### Directions for this task:
Would you filter these records and copy every line that has the word "computer"?

(Extracted information Opens)

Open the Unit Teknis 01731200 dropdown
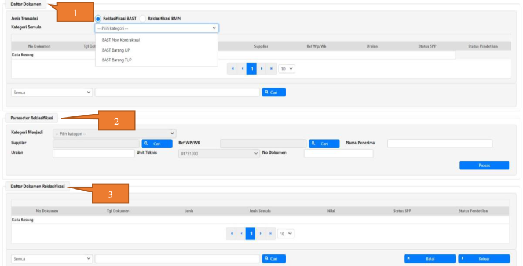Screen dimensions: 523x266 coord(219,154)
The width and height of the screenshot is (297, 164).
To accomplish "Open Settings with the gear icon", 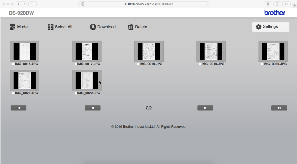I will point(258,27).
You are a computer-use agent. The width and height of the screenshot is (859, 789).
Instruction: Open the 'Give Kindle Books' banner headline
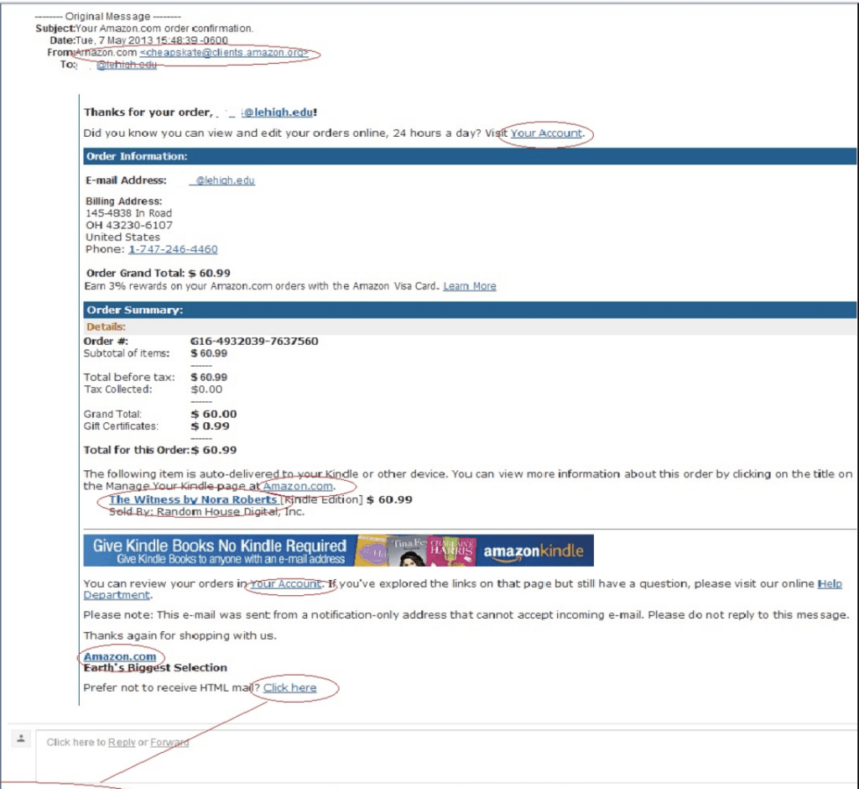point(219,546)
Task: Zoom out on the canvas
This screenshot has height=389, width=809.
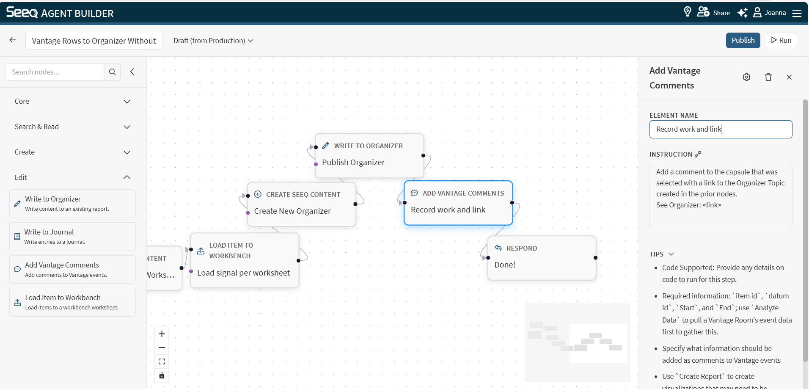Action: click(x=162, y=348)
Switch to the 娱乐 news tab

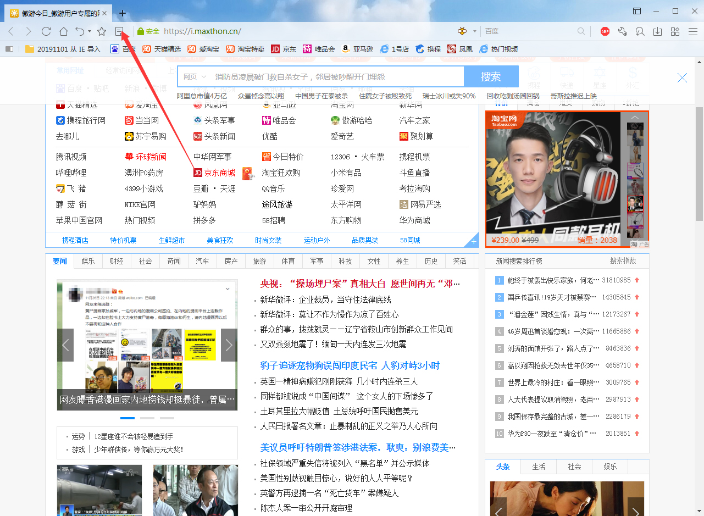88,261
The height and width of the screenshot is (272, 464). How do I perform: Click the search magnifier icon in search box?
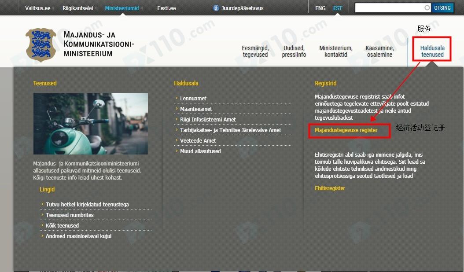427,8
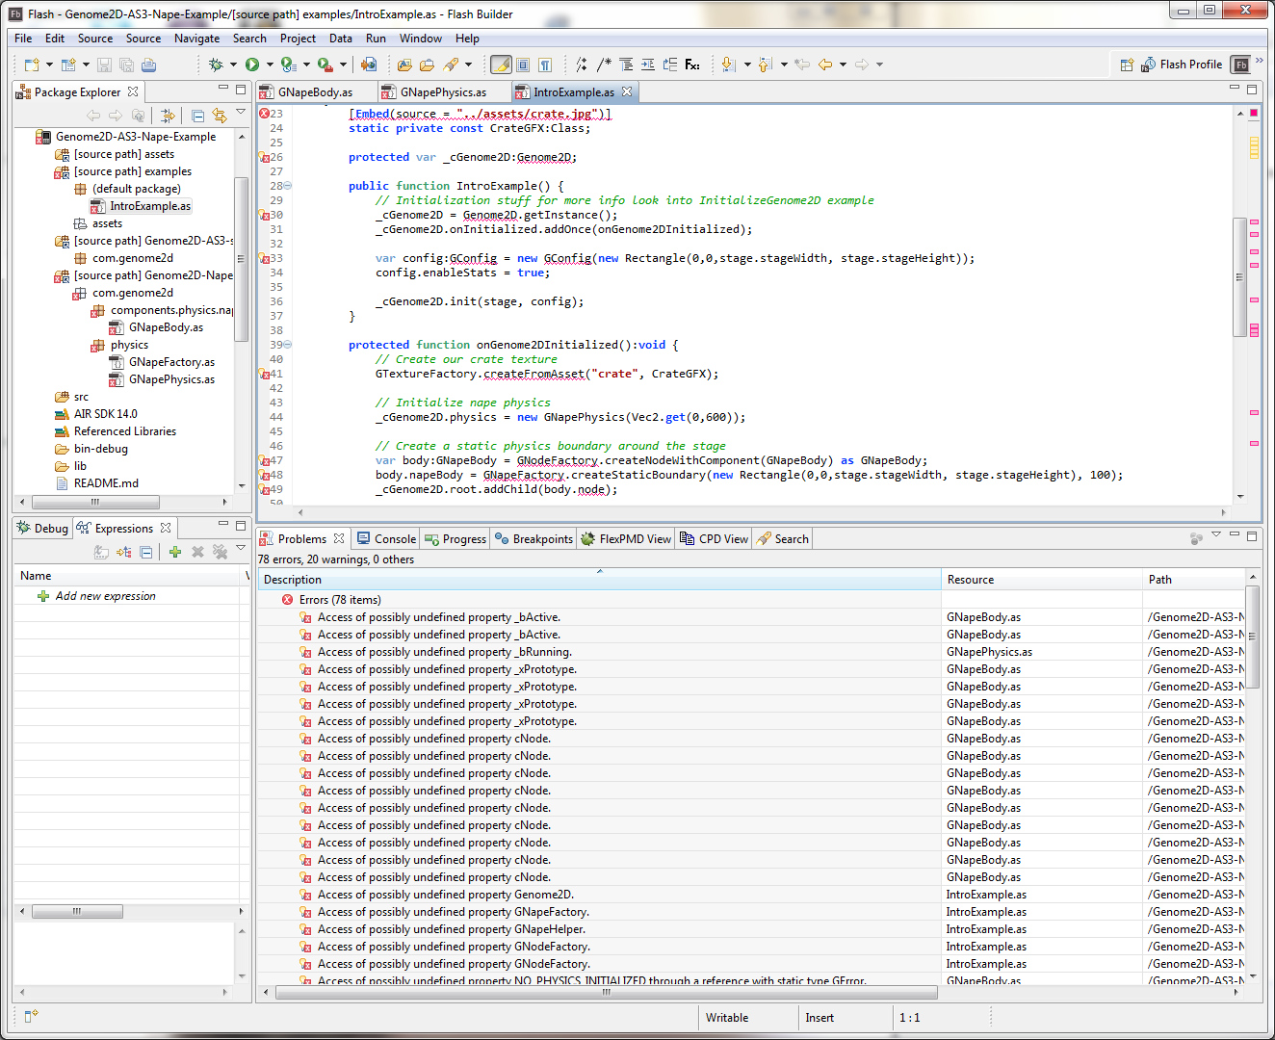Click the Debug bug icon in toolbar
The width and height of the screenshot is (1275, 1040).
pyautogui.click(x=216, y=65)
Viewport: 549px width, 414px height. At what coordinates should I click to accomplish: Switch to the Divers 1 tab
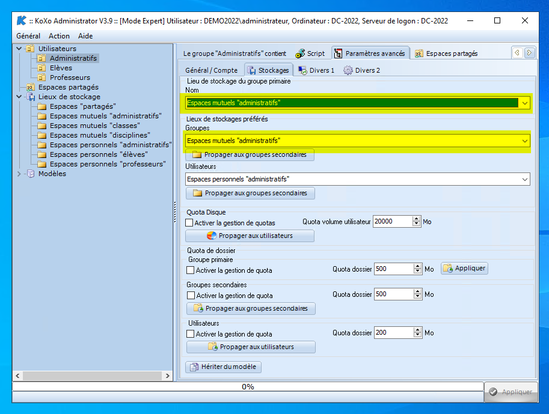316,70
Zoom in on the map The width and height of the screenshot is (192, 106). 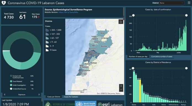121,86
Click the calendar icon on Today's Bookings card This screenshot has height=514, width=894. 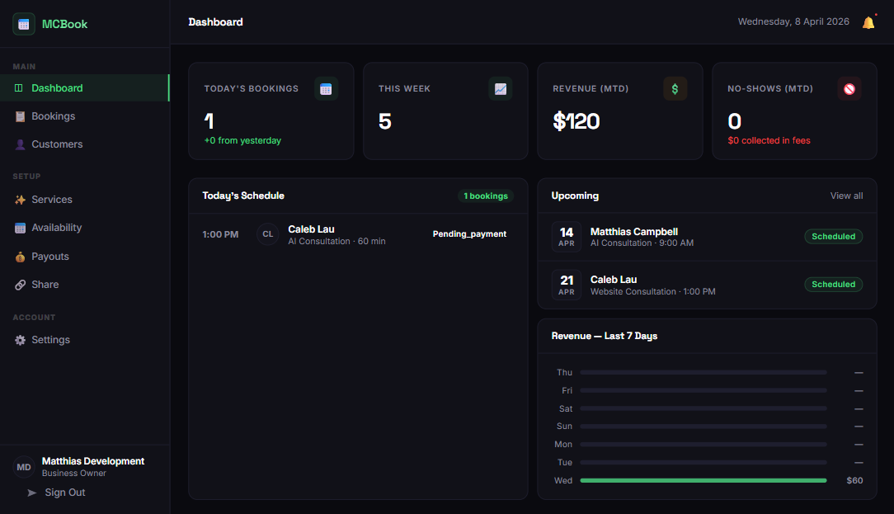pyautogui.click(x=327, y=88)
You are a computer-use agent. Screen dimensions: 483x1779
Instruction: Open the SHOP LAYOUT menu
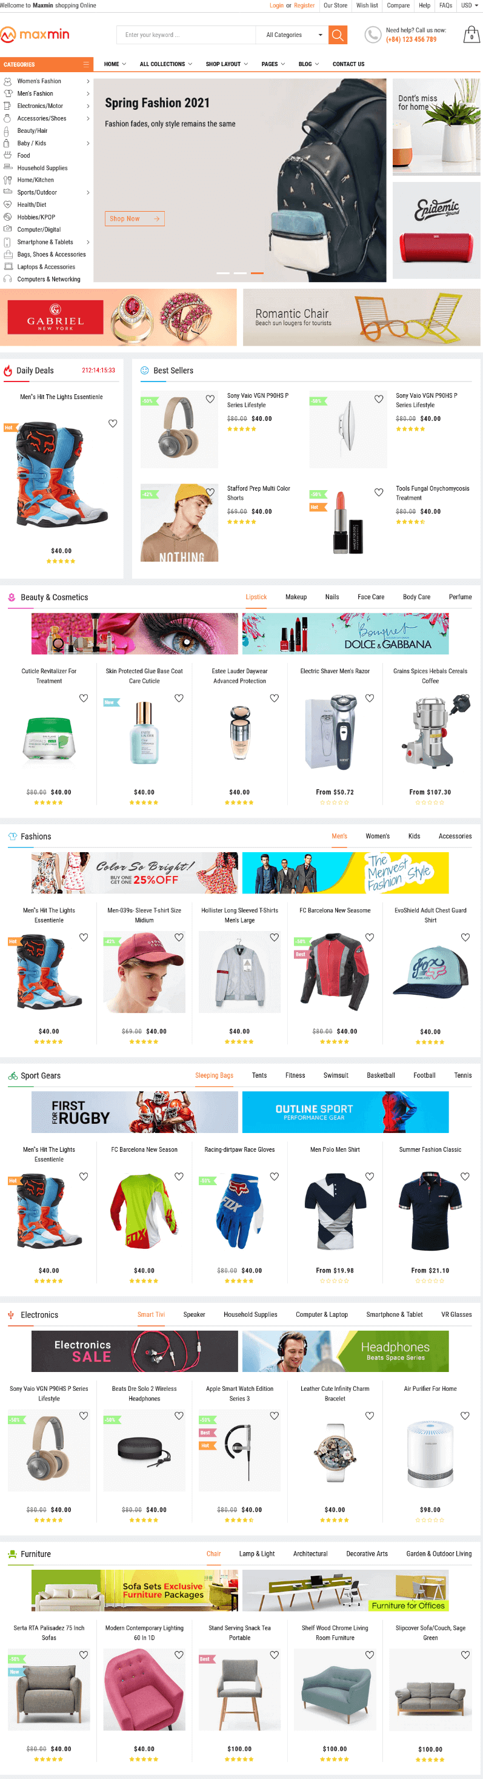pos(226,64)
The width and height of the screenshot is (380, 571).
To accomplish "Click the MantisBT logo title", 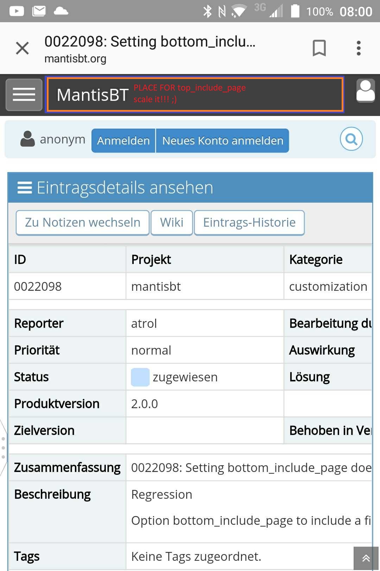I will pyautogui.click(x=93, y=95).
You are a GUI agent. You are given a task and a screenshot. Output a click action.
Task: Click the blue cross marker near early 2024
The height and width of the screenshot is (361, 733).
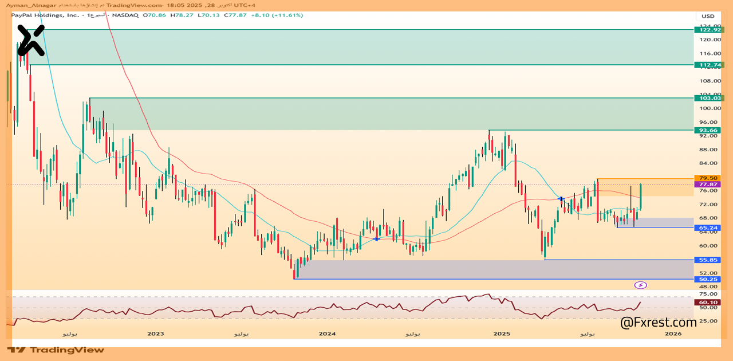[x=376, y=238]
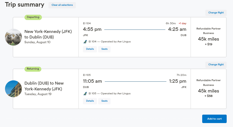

(Extracted information Closes)

### Task answer:
You are a computer-use agent. The width and height of the screenshot is (859, 789).
You are a computer-use agent. Screen dimensions: 483x1779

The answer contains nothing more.